Copy the records from the line with "Task: Click the word [Agent] in the title" through the end of the records, requests included, and lower every coordinate in the answers by 82. Leave the pictures out.
+++
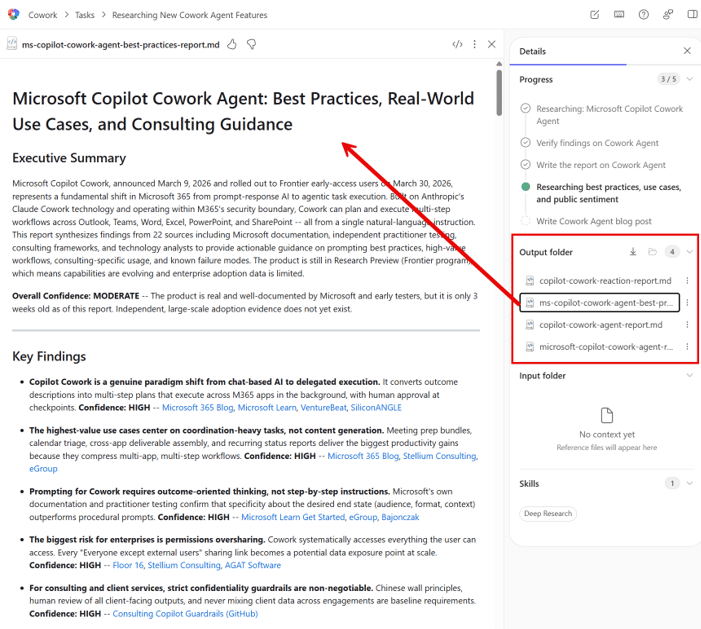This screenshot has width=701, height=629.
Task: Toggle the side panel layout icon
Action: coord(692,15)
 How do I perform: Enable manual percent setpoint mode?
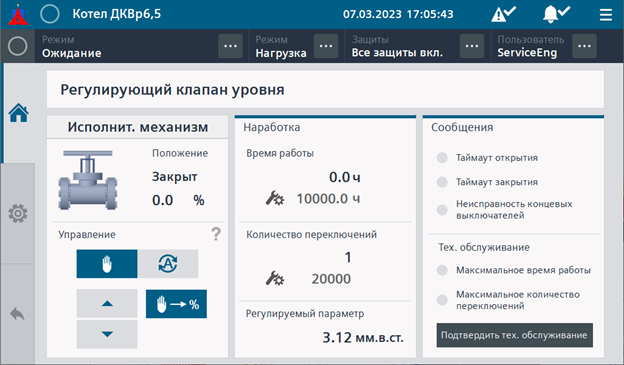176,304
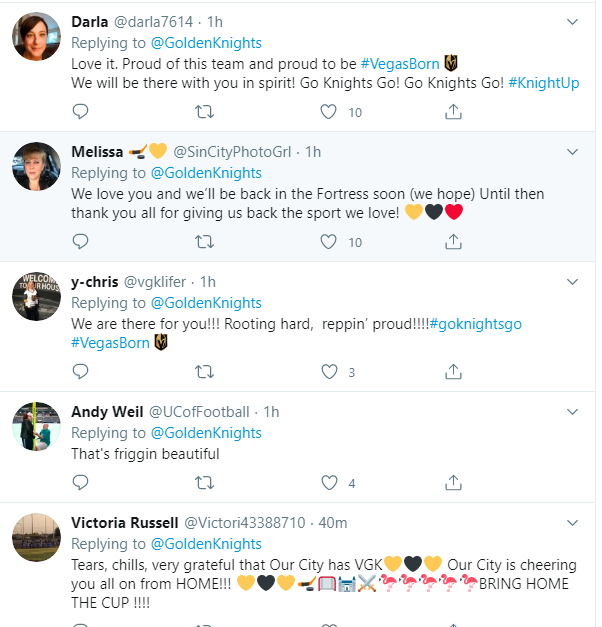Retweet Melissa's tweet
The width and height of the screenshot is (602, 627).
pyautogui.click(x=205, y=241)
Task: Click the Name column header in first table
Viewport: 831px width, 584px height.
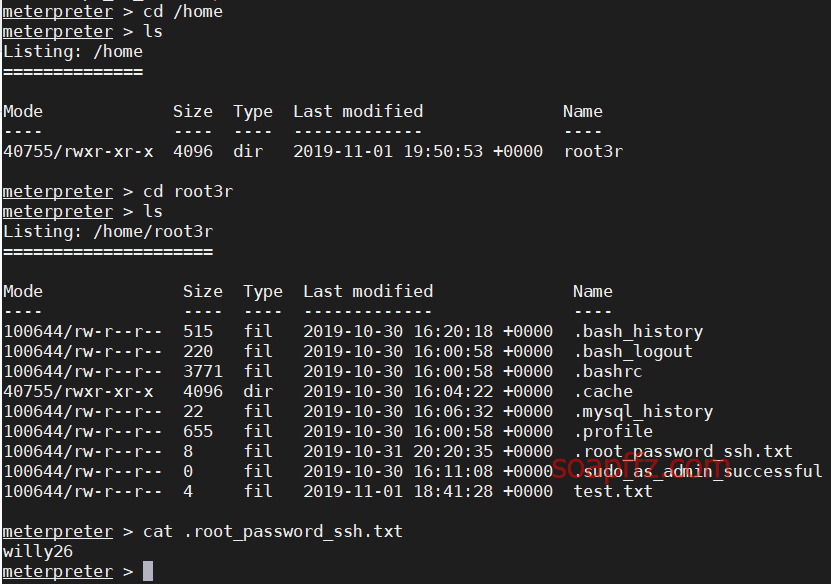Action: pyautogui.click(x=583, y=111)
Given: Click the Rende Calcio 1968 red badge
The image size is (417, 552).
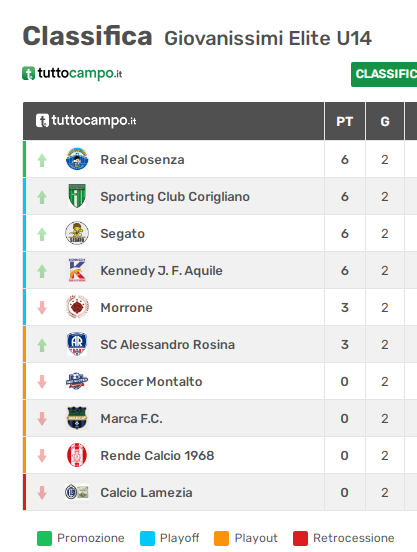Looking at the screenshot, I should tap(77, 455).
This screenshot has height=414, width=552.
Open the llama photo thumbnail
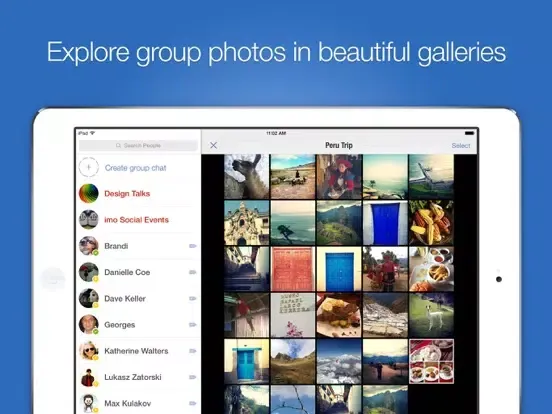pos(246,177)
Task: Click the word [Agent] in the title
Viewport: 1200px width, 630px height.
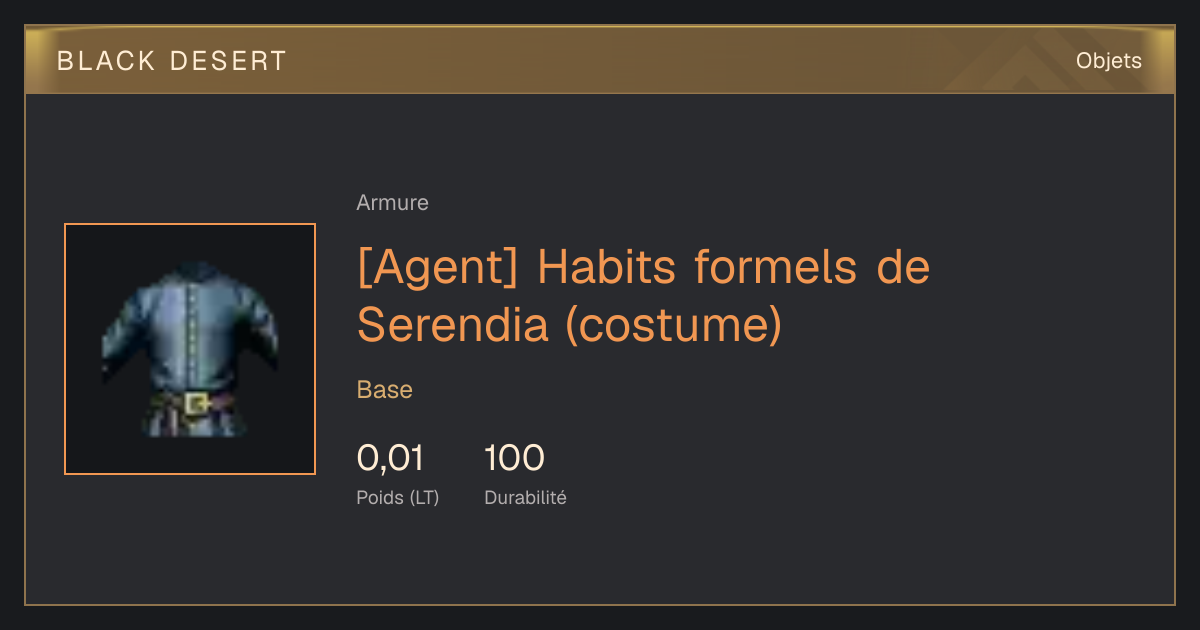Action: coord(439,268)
+++
## Final result
Task: Click the word [Agent] in the title
Viewport: 1200px width, 630px height.
Action: coord(357,186)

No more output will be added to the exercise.